Admin – Kevin Martini is one of our business partners at All Cary Real Estate. Kevin provides a consultative approach to real estate financing – it’s not just a loan, its an integral part of your overall lifelong investment portfolio. If you want unparalleled service, local support, and a highly competitive rate for your loan, give Kevin Martini a call at 919.274.3700 or visit his website – www.kevinmartini.com.

Kevin will be providing a weekly forecast for the economy in general and how it affects the world of real estate financing called Martini Factor.

Without further ado, here is the first Martini Factor.

The volatile Stock earnings season continues, and as if that weren’t enough, the economic calendar also holds several big potential market movers.

Lots of economic reports are due for delivery this week, including Tuesday’s look at the Fed’s favorite measure of inflation, the Personal Consumption Expenditure index, and wrapping up with a bang on Friday with the monthly Jobs Report. If the week’s inflation numbers meet or are lower than expectations while the data for the economy is worse than expected, Bond prices should continue their recent upward trend and home loan rates will improve. However, if the reports reek of inflation or an overheated economy, Bond prices could quickly lose their recent gains, and home loan rates will worsen.
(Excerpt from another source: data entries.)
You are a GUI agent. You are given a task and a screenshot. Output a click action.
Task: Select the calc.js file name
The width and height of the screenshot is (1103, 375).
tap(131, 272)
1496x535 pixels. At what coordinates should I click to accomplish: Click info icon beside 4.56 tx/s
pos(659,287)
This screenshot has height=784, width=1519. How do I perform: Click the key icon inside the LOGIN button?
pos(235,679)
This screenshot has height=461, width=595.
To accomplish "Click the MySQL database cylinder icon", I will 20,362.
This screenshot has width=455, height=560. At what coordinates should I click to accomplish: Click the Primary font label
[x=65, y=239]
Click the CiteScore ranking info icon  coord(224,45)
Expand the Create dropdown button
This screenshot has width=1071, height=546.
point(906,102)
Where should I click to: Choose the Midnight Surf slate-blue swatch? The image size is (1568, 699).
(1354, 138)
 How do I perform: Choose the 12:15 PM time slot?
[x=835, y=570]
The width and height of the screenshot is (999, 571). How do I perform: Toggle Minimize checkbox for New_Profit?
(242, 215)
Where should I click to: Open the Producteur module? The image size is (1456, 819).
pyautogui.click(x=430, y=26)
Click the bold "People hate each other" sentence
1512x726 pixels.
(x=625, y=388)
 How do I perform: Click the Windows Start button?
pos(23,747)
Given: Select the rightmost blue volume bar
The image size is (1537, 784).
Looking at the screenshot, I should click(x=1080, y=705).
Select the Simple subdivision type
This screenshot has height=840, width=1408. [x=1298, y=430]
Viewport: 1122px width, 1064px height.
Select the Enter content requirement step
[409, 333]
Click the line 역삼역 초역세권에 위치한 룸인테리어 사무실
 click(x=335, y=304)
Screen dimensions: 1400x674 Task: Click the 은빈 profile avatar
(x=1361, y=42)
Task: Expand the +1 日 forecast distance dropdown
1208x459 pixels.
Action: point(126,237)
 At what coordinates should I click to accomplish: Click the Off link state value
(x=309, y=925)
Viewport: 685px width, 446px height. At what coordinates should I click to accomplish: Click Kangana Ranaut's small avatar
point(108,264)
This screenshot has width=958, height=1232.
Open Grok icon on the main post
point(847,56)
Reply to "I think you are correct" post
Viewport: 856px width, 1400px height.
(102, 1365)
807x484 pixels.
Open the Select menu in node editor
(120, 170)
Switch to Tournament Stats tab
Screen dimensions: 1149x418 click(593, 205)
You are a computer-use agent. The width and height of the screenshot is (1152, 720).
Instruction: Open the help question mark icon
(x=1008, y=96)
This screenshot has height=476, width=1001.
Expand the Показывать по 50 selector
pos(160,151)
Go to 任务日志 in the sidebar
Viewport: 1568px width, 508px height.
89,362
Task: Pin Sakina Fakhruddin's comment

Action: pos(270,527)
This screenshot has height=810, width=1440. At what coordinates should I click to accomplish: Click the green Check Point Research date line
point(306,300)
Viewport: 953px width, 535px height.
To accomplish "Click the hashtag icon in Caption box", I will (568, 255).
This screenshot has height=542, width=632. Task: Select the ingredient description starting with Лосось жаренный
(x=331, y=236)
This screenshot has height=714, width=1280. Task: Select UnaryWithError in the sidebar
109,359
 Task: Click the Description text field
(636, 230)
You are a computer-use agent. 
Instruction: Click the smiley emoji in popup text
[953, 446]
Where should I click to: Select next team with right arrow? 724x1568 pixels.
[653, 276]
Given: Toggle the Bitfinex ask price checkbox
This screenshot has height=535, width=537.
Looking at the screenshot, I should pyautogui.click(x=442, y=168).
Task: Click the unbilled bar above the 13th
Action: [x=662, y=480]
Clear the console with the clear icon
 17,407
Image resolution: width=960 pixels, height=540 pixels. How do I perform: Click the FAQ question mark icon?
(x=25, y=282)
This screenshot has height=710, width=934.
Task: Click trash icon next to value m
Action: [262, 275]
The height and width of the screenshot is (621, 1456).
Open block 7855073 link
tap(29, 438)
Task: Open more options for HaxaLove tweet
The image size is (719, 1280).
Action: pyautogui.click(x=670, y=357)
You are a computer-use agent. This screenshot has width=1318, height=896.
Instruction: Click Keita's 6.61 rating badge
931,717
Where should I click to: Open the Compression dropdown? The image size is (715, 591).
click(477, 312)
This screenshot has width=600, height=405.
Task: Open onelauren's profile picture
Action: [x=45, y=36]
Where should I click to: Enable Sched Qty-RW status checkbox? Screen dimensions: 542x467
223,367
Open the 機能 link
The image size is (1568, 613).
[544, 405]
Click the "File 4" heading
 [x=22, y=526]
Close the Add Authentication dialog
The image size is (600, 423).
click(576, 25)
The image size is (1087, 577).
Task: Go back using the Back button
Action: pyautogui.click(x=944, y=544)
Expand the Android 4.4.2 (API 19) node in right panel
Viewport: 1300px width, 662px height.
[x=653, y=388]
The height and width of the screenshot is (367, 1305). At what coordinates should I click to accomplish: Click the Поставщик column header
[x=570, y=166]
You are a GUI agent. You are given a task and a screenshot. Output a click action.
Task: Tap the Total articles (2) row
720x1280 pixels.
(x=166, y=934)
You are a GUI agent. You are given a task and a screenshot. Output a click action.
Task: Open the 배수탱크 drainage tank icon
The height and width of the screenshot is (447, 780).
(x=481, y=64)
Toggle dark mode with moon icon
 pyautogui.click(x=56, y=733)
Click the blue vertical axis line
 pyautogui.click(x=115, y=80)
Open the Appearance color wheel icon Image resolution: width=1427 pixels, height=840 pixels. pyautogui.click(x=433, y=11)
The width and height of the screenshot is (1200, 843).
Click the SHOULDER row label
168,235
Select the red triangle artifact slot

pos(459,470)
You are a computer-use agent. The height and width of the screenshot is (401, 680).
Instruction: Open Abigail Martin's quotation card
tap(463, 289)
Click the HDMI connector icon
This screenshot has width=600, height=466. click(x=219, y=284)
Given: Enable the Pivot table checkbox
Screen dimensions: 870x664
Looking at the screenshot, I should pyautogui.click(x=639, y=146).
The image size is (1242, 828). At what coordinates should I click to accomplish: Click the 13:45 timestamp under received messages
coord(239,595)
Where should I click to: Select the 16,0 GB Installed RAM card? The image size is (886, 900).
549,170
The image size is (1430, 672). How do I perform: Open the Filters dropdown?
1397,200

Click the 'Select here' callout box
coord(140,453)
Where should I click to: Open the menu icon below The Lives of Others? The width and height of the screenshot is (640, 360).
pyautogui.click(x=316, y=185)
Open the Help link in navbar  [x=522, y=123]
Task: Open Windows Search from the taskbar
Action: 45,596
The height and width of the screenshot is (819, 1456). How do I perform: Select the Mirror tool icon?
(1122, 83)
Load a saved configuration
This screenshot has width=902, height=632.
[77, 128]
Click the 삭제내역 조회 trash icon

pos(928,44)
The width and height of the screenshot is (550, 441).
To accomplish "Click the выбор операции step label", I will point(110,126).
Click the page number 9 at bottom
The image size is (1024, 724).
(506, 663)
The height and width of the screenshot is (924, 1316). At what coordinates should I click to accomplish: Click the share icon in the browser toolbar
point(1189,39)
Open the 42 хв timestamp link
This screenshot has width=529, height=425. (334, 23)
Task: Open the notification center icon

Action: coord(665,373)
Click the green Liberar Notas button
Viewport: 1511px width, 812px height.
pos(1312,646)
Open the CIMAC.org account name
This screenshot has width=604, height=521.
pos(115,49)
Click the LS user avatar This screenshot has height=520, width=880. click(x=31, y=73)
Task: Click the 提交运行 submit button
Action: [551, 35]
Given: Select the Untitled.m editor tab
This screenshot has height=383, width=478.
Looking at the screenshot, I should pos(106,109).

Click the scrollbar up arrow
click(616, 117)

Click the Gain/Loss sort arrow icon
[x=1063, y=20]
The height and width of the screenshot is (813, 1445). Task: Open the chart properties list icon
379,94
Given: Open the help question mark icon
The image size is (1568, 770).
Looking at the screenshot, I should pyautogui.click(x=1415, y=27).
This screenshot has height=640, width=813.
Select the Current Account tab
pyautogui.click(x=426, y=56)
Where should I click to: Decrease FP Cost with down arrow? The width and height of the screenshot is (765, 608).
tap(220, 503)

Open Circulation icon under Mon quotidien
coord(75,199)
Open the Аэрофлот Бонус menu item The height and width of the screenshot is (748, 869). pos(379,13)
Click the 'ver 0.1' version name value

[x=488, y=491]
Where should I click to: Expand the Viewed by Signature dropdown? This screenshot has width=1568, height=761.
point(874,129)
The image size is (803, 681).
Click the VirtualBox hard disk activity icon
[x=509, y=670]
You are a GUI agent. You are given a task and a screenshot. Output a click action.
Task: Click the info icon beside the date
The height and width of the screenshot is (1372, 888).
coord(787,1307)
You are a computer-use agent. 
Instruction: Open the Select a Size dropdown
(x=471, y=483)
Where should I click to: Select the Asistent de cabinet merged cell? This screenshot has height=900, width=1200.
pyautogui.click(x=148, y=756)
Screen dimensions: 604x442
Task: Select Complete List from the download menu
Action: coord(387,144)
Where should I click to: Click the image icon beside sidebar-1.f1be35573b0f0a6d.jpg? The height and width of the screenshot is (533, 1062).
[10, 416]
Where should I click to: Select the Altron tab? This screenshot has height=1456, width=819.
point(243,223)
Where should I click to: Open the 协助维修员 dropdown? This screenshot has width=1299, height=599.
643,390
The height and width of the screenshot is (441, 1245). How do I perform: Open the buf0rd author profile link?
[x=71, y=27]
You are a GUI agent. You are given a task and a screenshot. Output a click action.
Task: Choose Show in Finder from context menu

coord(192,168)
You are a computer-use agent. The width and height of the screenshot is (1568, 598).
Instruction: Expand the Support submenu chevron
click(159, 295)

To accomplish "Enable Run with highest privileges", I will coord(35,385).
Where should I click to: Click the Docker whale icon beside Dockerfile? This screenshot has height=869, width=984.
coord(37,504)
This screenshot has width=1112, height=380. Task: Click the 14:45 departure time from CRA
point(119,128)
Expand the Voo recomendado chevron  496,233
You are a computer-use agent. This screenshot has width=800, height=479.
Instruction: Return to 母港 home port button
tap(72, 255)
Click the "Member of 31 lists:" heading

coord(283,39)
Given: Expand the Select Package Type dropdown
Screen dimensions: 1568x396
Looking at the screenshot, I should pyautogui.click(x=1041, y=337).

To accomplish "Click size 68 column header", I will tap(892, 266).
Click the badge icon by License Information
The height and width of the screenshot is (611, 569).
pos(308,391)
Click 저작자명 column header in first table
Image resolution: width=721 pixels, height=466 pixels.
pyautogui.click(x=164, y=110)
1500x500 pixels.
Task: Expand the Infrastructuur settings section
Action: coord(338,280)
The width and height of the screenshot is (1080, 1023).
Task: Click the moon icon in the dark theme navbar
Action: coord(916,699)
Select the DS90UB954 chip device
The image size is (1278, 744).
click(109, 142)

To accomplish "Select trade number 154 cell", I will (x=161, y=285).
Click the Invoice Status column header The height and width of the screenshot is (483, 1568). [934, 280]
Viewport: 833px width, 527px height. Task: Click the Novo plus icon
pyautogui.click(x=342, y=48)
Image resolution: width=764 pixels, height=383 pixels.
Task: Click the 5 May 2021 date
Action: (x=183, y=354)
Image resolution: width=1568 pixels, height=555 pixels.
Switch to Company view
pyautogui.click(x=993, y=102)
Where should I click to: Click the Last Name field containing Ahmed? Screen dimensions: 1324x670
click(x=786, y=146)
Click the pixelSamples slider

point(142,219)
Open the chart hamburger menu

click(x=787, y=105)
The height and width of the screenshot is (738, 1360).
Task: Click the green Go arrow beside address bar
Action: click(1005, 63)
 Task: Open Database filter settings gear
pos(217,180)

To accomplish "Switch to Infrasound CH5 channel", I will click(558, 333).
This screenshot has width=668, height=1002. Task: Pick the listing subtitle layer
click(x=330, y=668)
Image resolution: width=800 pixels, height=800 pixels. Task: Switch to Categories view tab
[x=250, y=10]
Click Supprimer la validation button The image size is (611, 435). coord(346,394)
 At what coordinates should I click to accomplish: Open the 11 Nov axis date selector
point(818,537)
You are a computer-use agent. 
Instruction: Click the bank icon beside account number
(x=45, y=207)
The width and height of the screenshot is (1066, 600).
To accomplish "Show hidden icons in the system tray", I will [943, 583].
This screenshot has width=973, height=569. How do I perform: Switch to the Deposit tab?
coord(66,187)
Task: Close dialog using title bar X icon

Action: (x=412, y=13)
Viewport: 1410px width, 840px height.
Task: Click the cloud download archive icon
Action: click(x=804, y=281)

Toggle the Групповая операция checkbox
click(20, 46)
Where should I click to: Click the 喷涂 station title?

HOT…OR NOT? Although the heat is on weather-wise in most parts of the US, our recently overheated Stock market suddenly took an icy plunge lower last week. Just as quickly as the Dow had cracked the record level of 14,000, Stocks reversed course and lost 586 points for the week overall. The big cool down was triggered by a few different factors, including several weak Stock earnings reports and continuing concerns about the backlash from the subprime mortgage situation and tightening mortgage credit. And when the mood in the Stock market went sour, it happened fast – Traders and investors unloaded Stocks hand over fist.

But when they sell off Stocks, that money has to get parked somewhere, right? The glad beneficiary of the selling was the Bond market. As money flowed out of Stocks and into Bonds, the Bond market overall enjoyed a move higher with the influx of money, helping home loan rates stabilize and even improve very slightly.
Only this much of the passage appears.